Data in this exercise

· · · ·

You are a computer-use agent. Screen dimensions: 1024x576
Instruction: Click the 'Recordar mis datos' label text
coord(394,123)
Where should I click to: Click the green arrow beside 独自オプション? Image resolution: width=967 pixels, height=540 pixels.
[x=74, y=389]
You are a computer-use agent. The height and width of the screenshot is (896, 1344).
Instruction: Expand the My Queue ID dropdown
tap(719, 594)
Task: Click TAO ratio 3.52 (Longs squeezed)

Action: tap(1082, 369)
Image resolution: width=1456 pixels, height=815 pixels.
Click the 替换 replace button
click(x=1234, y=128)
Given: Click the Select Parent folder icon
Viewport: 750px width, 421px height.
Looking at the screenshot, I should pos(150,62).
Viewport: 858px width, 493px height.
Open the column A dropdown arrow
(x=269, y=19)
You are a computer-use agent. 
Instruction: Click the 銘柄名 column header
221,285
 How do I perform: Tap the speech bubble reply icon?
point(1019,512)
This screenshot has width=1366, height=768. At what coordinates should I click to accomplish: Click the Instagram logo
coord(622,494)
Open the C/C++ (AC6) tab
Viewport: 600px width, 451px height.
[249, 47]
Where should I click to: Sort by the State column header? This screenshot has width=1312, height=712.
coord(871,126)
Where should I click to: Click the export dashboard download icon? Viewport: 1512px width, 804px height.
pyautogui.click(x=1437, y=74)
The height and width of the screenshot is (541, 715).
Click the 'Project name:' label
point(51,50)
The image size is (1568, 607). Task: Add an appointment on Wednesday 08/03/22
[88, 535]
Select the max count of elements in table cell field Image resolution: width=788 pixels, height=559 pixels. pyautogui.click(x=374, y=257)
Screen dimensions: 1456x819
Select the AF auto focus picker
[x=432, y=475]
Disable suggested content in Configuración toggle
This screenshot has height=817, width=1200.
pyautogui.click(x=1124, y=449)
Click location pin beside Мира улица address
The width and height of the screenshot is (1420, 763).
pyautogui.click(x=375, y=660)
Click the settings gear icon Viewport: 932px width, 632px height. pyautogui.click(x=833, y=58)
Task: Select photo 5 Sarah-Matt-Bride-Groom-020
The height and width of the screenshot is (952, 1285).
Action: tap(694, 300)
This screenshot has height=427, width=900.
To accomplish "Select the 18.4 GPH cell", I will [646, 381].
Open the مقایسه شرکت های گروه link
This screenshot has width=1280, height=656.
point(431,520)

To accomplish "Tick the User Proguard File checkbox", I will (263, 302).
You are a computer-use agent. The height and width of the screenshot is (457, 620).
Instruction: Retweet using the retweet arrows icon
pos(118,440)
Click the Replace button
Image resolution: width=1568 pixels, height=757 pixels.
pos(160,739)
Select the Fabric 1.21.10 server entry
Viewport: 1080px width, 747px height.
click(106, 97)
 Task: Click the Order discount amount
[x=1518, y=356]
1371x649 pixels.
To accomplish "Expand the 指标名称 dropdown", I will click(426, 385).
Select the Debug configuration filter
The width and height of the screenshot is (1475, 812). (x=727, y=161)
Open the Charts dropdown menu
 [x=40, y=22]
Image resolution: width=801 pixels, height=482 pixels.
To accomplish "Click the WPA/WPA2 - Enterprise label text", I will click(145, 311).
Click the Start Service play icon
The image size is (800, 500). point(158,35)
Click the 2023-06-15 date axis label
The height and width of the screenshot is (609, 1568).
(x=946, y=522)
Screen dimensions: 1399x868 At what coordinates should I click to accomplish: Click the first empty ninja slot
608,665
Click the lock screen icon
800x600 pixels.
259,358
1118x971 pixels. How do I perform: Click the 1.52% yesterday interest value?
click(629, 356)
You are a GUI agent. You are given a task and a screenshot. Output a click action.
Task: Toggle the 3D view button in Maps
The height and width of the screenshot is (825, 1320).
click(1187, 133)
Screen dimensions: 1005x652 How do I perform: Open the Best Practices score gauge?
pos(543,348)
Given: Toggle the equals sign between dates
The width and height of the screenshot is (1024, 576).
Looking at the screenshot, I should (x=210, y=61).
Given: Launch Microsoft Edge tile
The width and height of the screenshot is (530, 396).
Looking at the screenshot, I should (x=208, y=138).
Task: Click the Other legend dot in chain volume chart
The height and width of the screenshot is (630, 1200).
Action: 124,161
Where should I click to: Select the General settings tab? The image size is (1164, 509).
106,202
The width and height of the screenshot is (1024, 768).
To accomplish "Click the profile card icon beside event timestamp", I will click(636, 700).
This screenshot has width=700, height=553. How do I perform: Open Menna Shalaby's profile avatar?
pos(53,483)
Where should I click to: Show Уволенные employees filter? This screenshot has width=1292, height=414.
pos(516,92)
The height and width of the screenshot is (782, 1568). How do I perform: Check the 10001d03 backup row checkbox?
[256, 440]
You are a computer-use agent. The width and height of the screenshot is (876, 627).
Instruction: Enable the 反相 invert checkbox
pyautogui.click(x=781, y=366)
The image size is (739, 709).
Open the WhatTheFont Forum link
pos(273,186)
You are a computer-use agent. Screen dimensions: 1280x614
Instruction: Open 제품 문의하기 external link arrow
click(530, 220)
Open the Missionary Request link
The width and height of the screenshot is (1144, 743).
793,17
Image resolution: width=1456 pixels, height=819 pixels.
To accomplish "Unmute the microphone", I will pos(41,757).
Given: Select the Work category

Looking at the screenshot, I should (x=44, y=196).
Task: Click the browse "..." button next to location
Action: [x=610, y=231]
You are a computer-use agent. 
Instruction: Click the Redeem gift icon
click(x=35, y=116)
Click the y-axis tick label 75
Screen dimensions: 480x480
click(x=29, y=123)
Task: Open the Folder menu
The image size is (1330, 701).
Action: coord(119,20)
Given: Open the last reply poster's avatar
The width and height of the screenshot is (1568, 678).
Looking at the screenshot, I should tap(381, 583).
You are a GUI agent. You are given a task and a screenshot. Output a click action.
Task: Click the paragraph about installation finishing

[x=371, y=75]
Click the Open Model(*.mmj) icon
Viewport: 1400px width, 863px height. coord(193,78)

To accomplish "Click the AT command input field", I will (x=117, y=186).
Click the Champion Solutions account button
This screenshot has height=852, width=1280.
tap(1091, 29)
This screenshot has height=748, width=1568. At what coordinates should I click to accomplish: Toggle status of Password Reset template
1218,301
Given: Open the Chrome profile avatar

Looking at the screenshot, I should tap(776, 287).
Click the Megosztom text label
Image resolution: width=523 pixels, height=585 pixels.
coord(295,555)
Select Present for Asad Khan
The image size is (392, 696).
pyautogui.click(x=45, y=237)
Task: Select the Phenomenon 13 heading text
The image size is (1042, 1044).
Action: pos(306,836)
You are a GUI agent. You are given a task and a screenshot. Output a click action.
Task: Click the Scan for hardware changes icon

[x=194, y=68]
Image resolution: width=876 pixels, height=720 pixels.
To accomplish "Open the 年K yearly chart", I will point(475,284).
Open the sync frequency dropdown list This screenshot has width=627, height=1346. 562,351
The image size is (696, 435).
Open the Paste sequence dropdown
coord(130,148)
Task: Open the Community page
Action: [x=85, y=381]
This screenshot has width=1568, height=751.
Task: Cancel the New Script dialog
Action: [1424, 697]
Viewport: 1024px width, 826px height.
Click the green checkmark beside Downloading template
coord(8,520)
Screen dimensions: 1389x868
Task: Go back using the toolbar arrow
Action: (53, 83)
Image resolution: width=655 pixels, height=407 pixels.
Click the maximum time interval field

· · · ·

Exercise prompt
Rewrite the part of the records that opens with the line containing "The height and width of the screenshot is (541, 715)." and closes with the line containing "Select the max", requests included, and give only that part. Scale every coordinate in the answers by 2.55, rounding to whole numbers with halves rounded up, and leave the numbers in the requests unchanged.

Response to this exercise
The height and width of the screenshot is (541, 715).
Click the 'Project name:' label
point(130,128)
The image size is (1568, 607). Task: Add an appointment on Wednesday 08/03/22
[224, 1364]
Select the max count of elements in table cell field Image resolution: width=788 pixels, height=559 pixels. pyautogui.click(x=954, y=655)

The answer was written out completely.